• TASK PROMPT
In the records, each line holding "εξετάσεις" must be reported.

• DATA UNDER STUDY
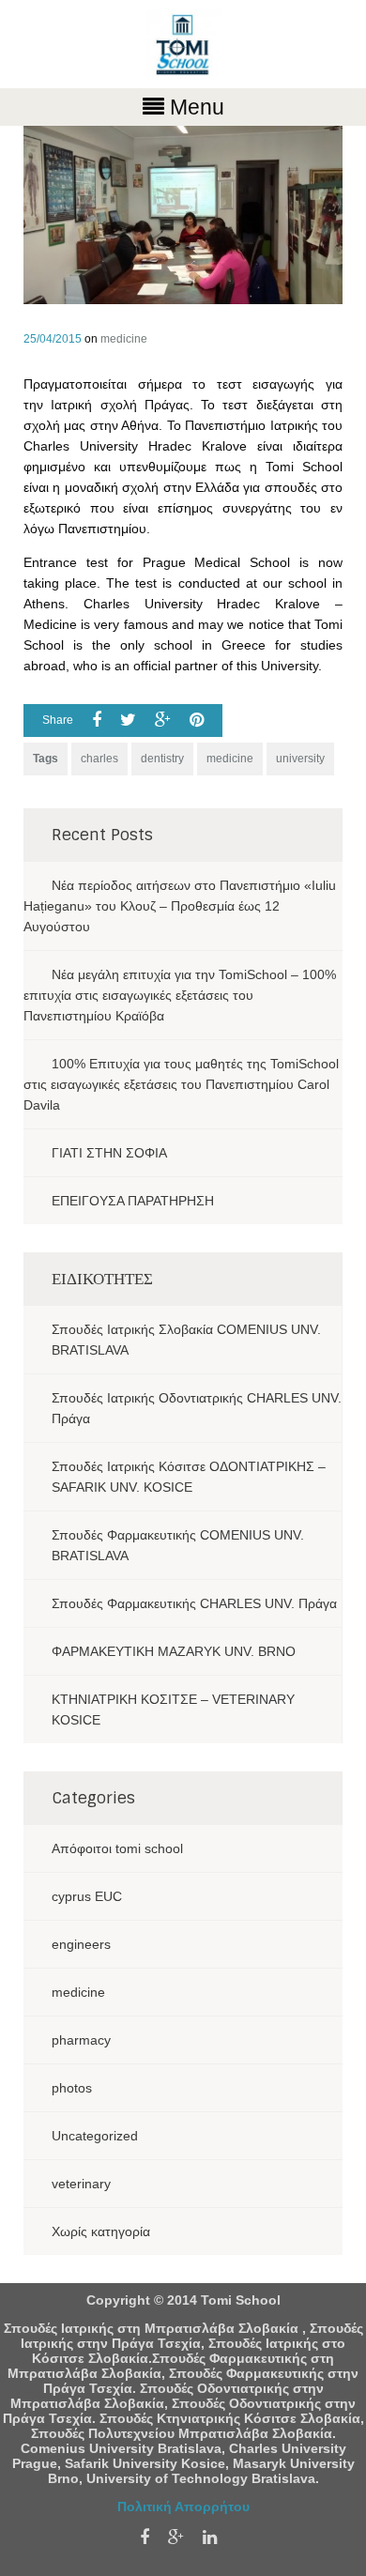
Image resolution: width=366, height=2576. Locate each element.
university (300, 758)
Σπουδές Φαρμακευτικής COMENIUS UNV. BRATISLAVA (178, 1545)
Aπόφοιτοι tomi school (117, 1848)
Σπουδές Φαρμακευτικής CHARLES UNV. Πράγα (194, 1603)
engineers (81, 1944)
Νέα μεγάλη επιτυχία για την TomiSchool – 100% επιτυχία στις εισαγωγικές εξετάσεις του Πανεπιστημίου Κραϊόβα (179, 995)
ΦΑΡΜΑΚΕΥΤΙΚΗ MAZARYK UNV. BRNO (174, 1651)
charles (99, 758)
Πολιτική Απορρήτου (183, 2506)
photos (72, 2087)
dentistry (162, 758)
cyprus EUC (87, 1896)
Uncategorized (95, 2135)
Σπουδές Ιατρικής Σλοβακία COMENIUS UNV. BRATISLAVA (186, 1339)
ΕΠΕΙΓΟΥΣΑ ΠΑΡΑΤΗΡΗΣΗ (133, 1200)
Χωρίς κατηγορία (101, 2231)
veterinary (81, 2183)
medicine (123, 338)
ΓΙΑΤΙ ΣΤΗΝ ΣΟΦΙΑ (109, 1152)
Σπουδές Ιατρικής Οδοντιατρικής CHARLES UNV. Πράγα (197, 1408)
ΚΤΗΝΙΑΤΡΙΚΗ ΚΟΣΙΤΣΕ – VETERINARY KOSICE (173, 1709)
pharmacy (81, 2039)
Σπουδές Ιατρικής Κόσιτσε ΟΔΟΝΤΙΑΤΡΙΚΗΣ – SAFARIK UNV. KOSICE (189, 1477)
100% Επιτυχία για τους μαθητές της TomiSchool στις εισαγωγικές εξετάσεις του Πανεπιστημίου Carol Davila (181, 1084)
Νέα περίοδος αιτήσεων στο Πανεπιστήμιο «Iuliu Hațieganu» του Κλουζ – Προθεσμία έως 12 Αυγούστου (179, 906)
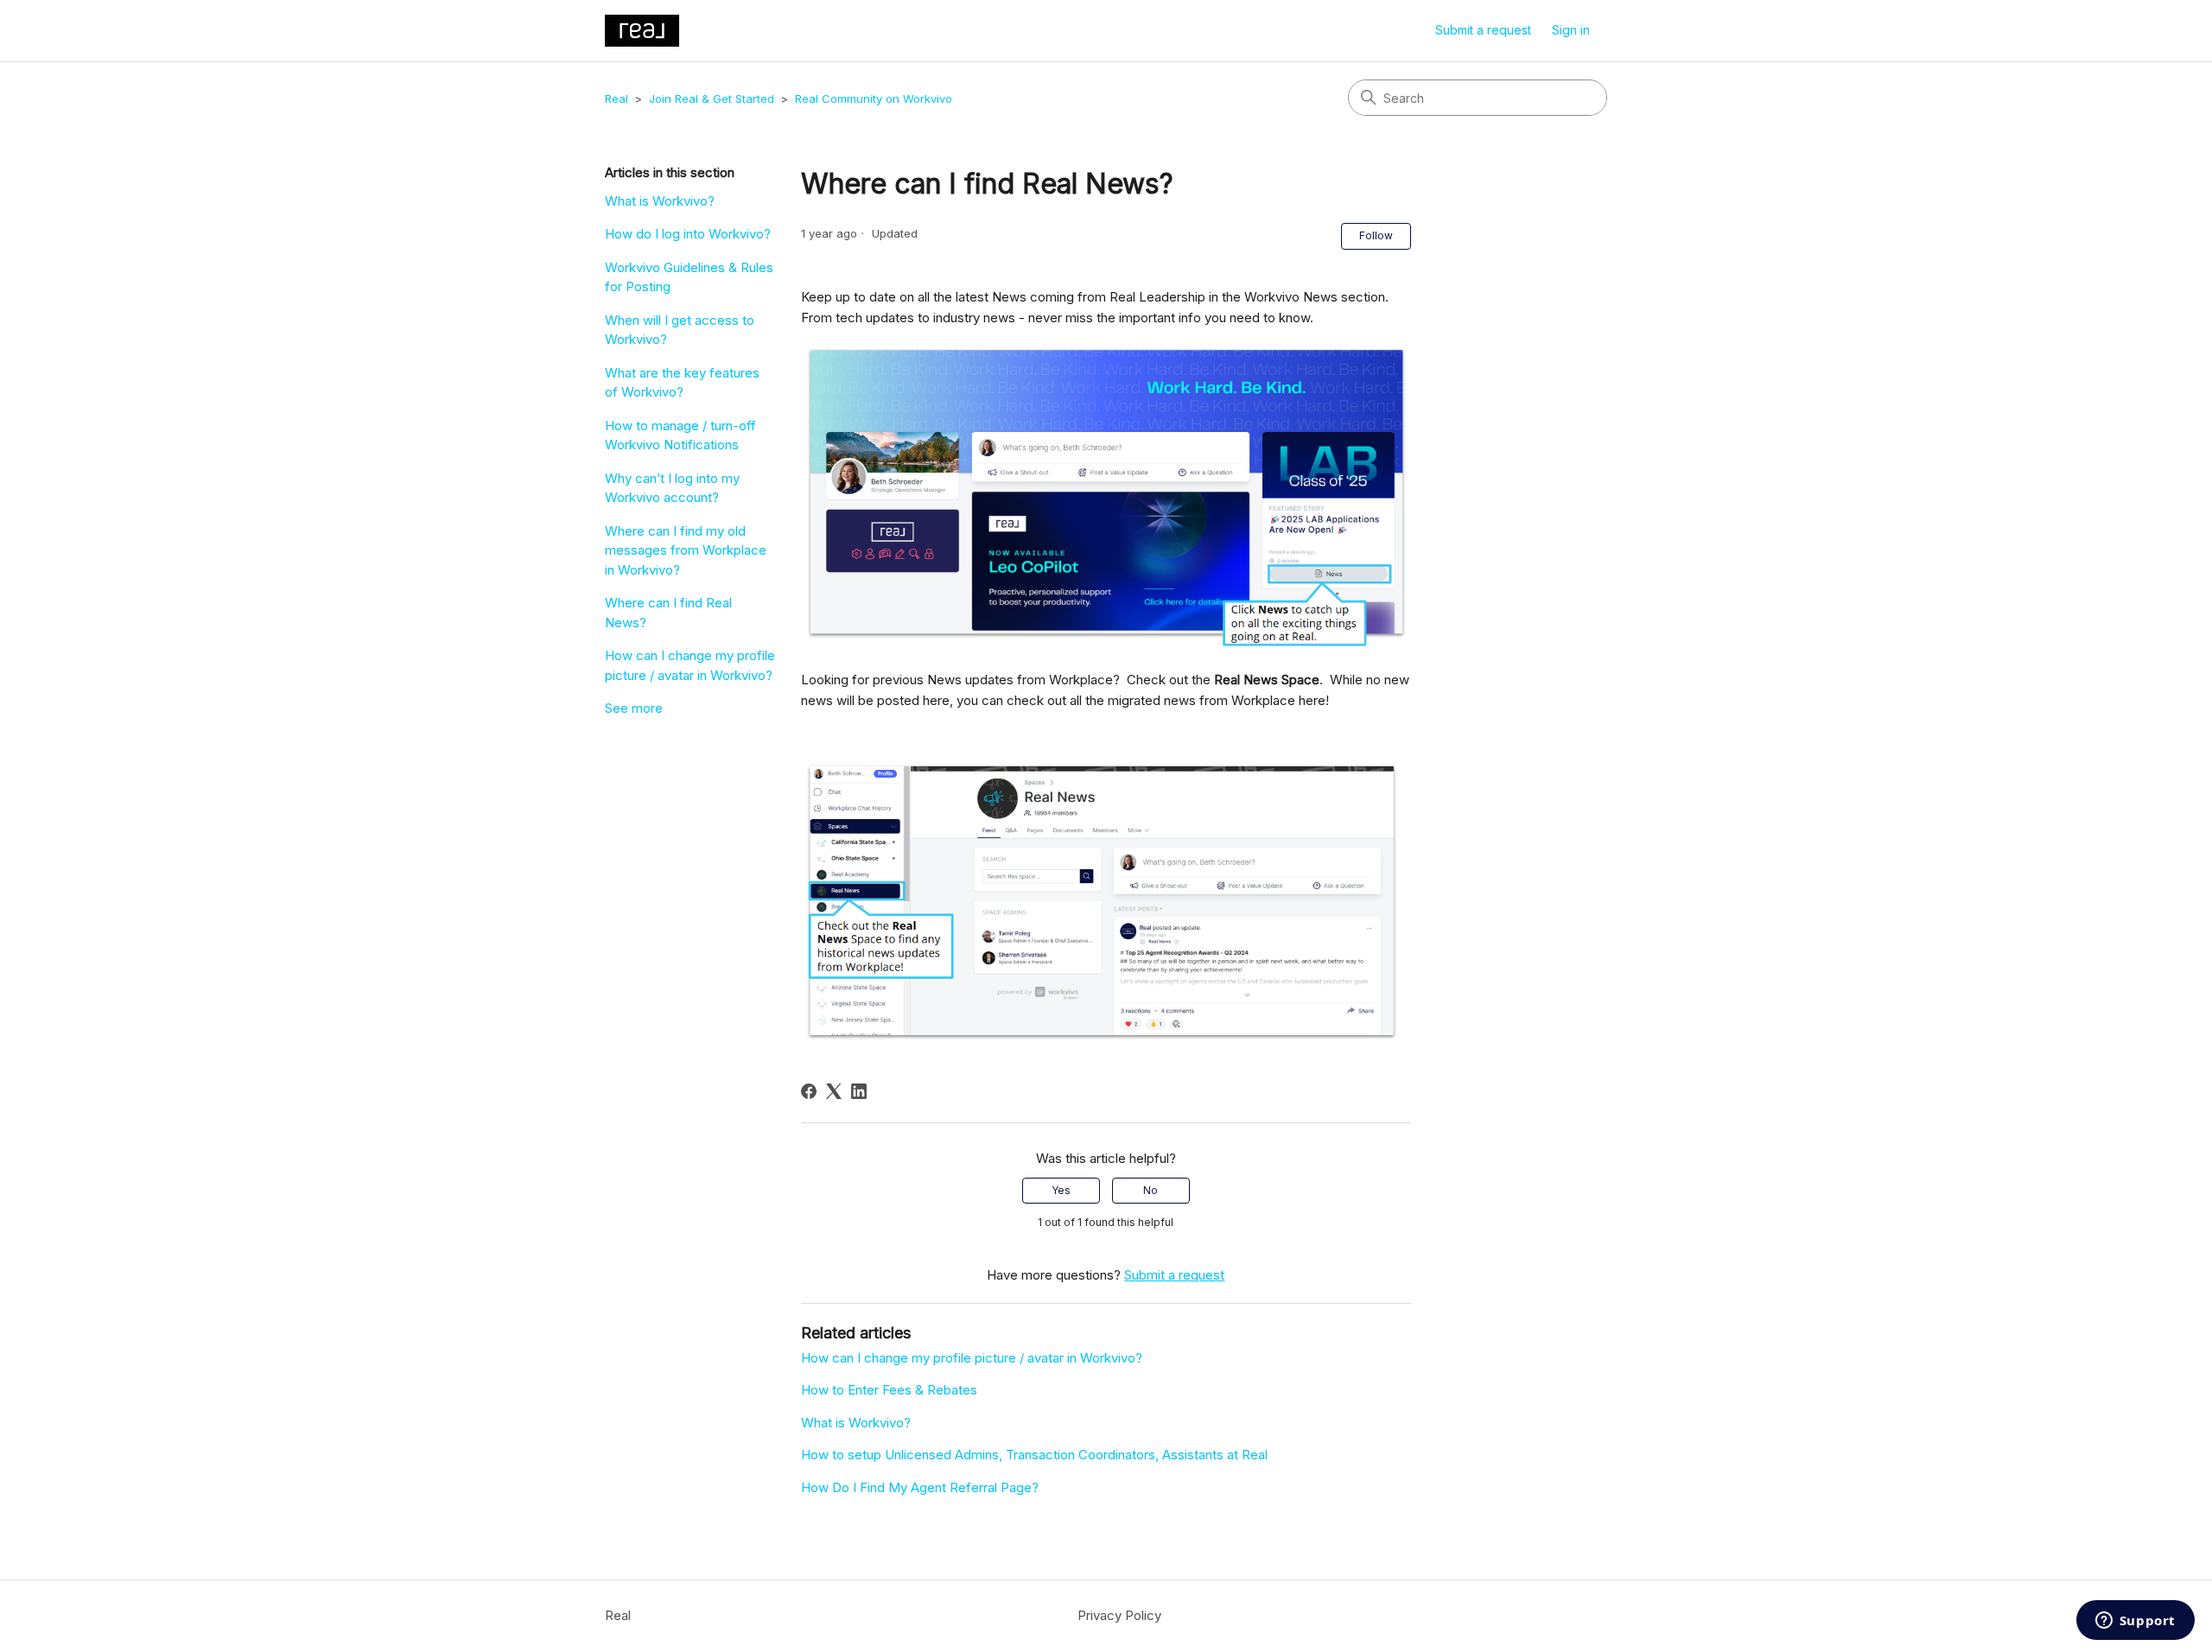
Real (616, 98)
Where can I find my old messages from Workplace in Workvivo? (685, 550)
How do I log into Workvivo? (688, 234)
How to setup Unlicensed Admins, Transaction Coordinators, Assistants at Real (1034, 1454)
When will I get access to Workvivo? (679, 330)
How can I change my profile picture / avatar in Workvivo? (690, 665)
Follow (1376, 235)
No (1150, 1190)
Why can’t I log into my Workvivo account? (672, 488)
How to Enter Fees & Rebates (889, 1390)
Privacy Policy (1119, 1615)
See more (634, 708)
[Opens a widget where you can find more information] (2135, 1621)
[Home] (642, 31)
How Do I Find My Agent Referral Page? (920, 1487)
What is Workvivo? (660, 201)
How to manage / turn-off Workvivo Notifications (680, 435)
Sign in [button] (1571, 29)
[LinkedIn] (859, 1091)
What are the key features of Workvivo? (682, 383)
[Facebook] (809, 1091)
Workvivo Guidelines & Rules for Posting (689, 277)
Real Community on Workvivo (873, 98)
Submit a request (1483, 29)
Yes (1061, 1190)
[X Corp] (834, 1091)
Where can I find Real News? (668, 612)
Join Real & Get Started (711, 98)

• EXERCISE OUTPUT
Νέα μεγάλη επιτυχία για την TomiSchool – 100% επιτυχία στις εισαγωγικές εξετάσεις του Πανεπιστημίου Κραϊόβα (179, 995)
100% Επιτυχία για τους μαθητές της TomiSchool στις εισαγωγικές εξετάσεις του Πανεπιστημίου Carol Davila (181, 1084)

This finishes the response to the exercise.